A Supersaturated Solution is defined as the excess solute solution that can be dissolved by the solvent. If we are not aware of what a solute or solvent is, the material that can be dissolved in the solution, like salts but not restricted to salts, is known as a solution. The most popular example can be given as sodium acetate, which is supersaturated. Usually, the Supersaturated Solution is achieved at a high temperature that is providing extra heat to the solution.

2. Explain What Causes a Supersaturated Solution?

A Supersaturated Solution is described as a solution that contains more than the average solvent, which can be dissolved at a given specific temperature. And, the recrystallization of the excess dissolved solvent present in a super-saturated solution is started by inserting a small solute crystal, which is known as a seed crystal. A saturated solution can be converted into a Supersaturated Solution by heating it at its boiling point. The solution's distance between its particles increases, resulting in the solute particles attaching to it thus leaving a Supersaturated Solution.

3. Explain a Supersaturated Sugar Solution?

According to the substance’s solubility, a “supersaturated” solution will form more dissolved content than it should be limited to. Whereas, in the case of sugar, whose chemical name is given as “sucrose,” nearly 211 grams of water can dissolve in 100 milliliters. The solubility is dependent on temperature; more sugar dissolves in hot water than cold water. If you have added sugar in elated at a particular temperature then you can add furthermore amount of solute at a higher temperature.

4. Why are Supersaturated Solutions Known to be Unstable?

Under suitable conditions, solutions can often be formulated which contain an excessive amount of solvent than the one required to produce a saturated solution. Owing to the presence of a solute, which is present in a Supersaturated Solution of a concentration greater than the equilibrium concentration, the super-saturated solutions are unstable. Supersaturated Solutions are unstable because when they are dropped to a certain temperature. The solution’s precipitates will be seen in the cooling solution.

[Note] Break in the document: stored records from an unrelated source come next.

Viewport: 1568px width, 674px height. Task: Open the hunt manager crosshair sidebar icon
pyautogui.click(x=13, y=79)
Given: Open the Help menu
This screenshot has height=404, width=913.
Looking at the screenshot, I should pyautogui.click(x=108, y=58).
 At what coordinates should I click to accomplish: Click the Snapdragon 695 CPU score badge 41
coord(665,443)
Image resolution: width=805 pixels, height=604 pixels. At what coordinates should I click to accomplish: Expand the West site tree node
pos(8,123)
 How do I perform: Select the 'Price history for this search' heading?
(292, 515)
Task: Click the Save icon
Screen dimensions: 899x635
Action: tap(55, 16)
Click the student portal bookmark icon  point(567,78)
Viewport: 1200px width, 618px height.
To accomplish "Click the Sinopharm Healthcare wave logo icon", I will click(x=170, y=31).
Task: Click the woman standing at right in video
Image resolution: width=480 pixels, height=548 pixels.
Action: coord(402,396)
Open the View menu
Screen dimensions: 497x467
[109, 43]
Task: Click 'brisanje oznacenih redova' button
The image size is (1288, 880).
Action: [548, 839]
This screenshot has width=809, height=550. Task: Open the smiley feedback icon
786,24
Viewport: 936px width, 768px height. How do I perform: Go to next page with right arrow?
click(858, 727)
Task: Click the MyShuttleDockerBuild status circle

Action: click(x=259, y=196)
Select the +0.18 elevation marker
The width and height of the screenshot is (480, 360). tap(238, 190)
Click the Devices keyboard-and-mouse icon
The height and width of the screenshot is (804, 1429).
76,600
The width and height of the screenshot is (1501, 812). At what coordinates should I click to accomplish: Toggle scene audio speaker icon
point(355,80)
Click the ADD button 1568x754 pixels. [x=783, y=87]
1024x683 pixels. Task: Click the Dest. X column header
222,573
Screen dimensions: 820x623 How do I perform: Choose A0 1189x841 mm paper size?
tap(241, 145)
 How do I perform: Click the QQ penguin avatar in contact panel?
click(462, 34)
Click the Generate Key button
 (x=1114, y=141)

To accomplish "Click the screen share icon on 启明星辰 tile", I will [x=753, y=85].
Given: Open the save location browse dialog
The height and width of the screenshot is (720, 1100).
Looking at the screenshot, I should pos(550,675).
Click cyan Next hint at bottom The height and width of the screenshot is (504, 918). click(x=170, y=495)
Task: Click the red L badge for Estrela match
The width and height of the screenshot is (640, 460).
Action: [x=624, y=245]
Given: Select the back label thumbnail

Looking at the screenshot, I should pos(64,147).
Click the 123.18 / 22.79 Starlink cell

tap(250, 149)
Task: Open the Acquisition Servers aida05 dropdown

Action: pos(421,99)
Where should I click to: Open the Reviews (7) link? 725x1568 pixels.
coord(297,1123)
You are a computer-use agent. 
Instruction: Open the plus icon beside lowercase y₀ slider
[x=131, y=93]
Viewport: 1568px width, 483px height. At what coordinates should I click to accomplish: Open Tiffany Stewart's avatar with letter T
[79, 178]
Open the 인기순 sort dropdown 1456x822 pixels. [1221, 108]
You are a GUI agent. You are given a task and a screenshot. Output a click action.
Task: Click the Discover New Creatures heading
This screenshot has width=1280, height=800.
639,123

5. Discuss the Result When a Supersaturated Solution Gets Cooled?

The solid crystals present in the hydrated crystals will dissolve into the bath, by producing a Supersaturated Solution. And, when sodium thiosulfate solution is gradually cooled, the Supersaturated Solution will remain in liquid form. Placing a tiny crystal in the over-saturated solution would turn the liquid into a solid. You can prepare Supersaturated Solutions at high temperatures. After cooling due to the formation of precipitates it will not be clear. They are going to blur by showing precipitates of the above solution.